This document will help you walk through some of the fundamental R commands you need for exploring cross-validation, and will give you an alternative way to compute the estimated cross-validation error.
It is assumed that you have already attended the week 15 lecture.

K-fold cross-validation

We studied the computation of test MSE for each fold in the lecture.

Sum the MSE for each fold, divide by the number of observations, and take the square root to get the cross-validated standard error of estimate.

If you are following along the ISLR book, take a look at §5.3 (Pages 191 - 193). You will want to have the textbook Lab open in front you as you go through these exercises. The ISLR Lab provides much more context and explanation for what you’re doing.

2. The Validation Set Approach

You will need the Auto data set from the ISLR library in order to complete this exercise.

Please run all of the code indicated in §5.3.1 of ISLR, even if I don’t explicitly ask you to do so in this document.

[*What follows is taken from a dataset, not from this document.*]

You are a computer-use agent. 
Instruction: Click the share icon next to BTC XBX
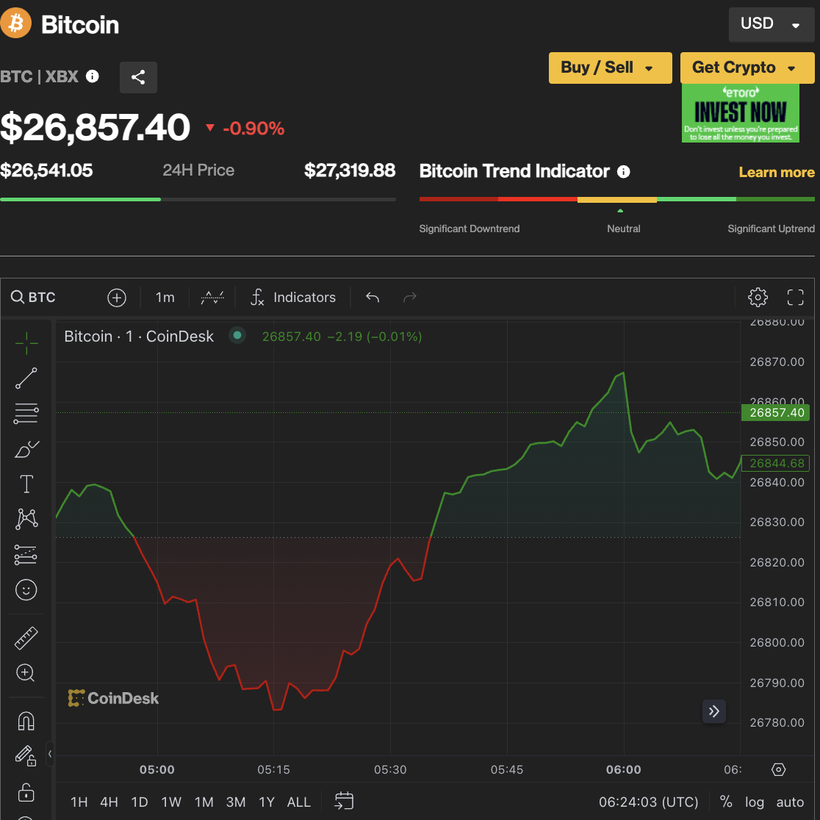[x=138, y=77]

(a) Run the `View()` command on the `Auto` data to see what the data set looks like.

#View(Auto)

Use `qplot` to construct a scatterplot of `mpg` vs `horsepower`. Use `stat_smooth()` to overlay a linear, quadratic, and cubic polynomial fit to the data.

qplot(data = Auto, x = horsepower, y = mpg) +
  stat_smooth(method = "lm", aes(colour = "Linear regression")) + 
  stat_smooth(method = "lm", formula = y ~ poly(x, 2), aes(colour = "Quadratic fit")) +
  scale_colour_discrete("Model") +
  theme_bw()

## `geom_smooth()` using formula 'y ~ x'

(b) Use the command `set.seed(1)` to set the seed of the random number generator. This will ensure that your answers match those in the text.

# Edit me
set.seed(1)

(c) Use the `sample()` command to construct `train`, a vector of observation indexes to be used for the purpose of training your model.

# Edit me
train <- sample(392, 196)

Describe what the sample() function as used above actually does.

When used in sample(n, size) syntax, the sample function produces a random sample of size size from 1:n. Sampling is done without replacement.

(c) Fit a linear model regression `mpg` on `horsepower`, specifying `subset = train`. Save this in a variable called `lm.fit`.

# Edit me
lm.fit <- lm(mpg ~ horsepower, data = Auto, subset = train)

Why do we use the argument `subset = train`?

The train indexes form the training set. We want to train on just the train data, not the full data.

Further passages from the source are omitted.